Depois temos que sair do século 19 e chegar ao 20. Aí temos muito a fazer: acabar com o trabalho infantil, que é um resquício dos primórdios da Revolução Industrial. Integrar maiores parcelas da população no projeto nacional, pois não se concebe uma nação sem cidadãos. Diminuir drasticamente a corrupção e as mordomias, fazendo com que as leis valham para todos.
Agora, para chegar ao século 21, além disso tudo, temos que perceber o que está acontecendo no mundo e fazer nossas opções. A globalização provocou a rápida aceleração do tempo histórico. Nossa época é mais de rupturas do que de continuidades, e não teremos muitas chances: ou alcançamos os países desenvolvidos agora ou a distância entre nós e eles se tornará cada vez maior.
A questão não é mais quem possui as melhores terras ou o subsolo mais rico, embora alimentos, matéria-prima e combustíveis sejam essenciais. Nem quem produz mais aço ou fabrica as melhores máquinas industriais, embora isso não seja desprezível.
Ocorre que aço e alimentos, máquinas e matéria-prima podem ser comprados, e há muitos vendedores desses produtos. O que é mais difícil de comprar são cabeças pensantes. Não me refiro a simples profissionais do intelecto ou da ciência, mas verdadeiros intelectuais e cientistas. A criadores de teorias, a pensadores originais, a gente que elabora software, não apenas consome. Àqueles que, além de especialistas, são donos de cultura geral que lhes permite perceber a inserção do particular no geral. E gente assim só se forma lendo bons livros, estudando com bons professores e pesquisando em boas universidades.

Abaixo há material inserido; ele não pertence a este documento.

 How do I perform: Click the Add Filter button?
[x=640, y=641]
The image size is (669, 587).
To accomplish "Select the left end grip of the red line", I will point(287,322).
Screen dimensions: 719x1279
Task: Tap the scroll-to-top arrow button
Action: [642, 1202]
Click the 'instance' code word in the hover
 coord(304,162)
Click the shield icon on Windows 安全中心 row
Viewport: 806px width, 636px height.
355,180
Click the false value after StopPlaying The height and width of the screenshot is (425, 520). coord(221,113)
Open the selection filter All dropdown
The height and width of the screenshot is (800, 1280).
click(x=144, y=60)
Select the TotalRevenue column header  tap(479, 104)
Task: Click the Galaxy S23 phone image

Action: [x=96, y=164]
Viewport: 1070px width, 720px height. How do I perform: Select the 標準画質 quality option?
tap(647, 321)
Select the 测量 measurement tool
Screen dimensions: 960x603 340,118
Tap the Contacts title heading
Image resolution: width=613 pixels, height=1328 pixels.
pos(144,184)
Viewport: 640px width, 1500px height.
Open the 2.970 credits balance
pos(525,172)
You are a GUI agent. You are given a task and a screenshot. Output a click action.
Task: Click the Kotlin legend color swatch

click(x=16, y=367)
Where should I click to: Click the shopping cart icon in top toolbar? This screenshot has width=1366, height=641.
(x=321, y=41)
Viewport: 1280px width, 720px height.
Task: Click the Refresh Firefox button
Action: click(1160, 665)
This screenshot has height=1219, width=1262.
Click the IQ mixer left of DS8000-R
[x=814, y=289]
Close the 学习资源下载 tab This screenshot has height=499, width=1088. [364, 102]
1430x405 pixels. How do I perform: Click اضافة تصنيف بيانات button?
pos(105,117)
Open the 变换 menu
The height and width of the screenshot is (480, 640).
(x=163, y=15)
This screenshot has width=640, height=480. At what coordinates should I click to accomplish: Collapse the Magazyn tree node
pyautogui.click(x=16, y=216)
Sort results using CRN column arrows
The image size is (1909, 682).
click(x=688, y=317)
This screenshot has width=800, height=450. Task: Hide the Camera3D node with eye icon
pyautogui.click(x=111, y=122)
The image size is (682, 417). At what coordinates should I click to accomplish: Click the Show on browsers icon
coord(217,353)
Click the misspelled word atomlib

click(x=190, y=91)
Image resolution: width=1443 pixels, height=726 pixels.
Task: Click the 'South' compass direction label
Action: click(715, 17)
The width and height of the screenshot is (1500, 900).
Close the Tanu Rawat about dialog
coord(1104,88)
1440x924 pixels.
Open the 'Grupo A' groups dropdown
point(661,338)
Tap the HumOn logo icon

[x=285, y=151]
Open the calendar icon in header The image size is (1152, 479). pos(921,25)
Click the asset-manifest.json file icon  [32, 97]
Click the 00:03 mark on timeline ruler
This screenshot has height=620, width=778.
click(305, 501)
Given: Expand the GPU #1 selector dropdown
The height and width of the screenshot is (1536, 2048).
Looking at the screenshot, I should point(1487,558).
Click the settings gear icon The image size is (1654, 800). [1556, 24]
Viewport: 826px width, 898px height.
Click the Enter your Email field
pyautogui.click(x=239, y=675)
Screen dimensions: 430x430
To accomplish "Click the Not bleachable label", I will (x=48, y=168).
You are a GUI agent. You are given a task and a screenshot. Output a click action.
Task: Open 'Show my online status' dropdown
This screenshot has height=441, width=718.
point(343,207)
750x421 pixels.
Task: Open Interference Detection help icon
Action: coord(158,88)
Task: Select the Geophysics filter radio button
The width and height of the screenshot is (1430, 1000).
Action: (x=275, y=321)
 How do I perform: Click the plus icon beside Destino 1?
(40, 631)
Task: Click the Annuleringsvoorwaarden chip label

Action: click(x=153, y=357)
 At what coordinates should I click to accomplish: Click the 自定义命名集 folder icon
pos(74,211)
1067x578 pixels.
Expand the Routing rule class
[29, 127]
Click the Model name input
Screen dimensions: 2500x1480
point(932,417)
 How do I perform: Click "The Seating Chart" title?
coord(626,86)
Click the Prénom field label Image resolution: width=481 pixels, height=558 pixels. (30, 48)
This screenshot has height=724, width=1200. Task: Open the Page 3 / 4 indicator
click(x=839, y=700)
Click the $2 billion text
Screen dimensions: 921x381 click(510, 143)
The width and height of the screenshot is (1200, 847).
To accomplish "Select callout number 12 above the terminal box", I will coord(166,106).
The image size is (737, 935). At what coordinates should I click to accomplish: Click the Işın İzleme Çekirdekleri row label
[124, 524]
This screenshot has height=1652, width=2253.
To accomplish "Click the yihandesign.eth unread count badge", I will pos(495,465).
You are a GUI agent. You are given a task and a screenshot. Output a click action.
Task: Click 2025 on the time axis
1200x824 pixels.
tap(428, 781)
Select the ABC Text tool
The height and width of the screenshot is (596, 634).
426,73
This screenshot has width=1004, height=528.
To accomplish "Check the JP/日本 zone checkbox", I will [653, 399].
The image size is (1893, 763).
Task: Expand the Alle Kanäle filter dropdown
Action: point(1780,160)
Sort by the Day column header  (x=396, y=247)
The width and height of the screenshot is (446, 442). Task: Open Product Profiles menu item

Se não fizermos, já, a opção preferencial pela educação, bye bye, século 21.


Jaime Pinsky, 59, doutor e livre-docente pela USP (Universidade de São Paulo), é professor titular de história aposentado da Unicamp (Universidade Estadual de Campinas), autor de vários livros, como "Cidadania e Educação" e "Origens do Nacionalismo Judaico", e diretor da editora Contexto.